The House of Lords does not have the power to make any amendments to the Bill as it is a ‘money bill’ and therefore these stages are a formality only. Royal Assent will take place once the stages in the House of Lords have been completed, however no date for this has been published.
Last month, HMRC published details of explanatory Notes and Tax Information and Impact Notes for government amendments and new clauses at the Bill’s Report Stage. Important amendments were made at report stage to the rules for calculation of transition profit as a result of the change to basis period. This means that the tax arising on transition profits will now be part of Step 4 of the income tax calculation which allows specific reliefs to now be deducted at Step 6. However, the transition slice is still excluded at Step 2, so is not part of net income in 2023/24.

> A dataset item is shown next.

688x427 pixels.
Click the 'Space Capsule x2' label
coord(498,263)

The Bill also now contains of a new public interest business protection tax in response to Government concerns about failing energy companies. The tax is designed to deter the monetisation of assets from critical public interest businesses. At present, the tax is scheduled to be in place for one year only but can be extended into 2025.
The tax is intended to be charged on profits which could arise where a business undertakes steps to realise a valuable asset for its own and its shareholders’ benefit, which as a result, precipitates or exacerbates the collapse of licensed gas and energy supplier businesses. It may be extended to other critical public interest businesses by future regulations.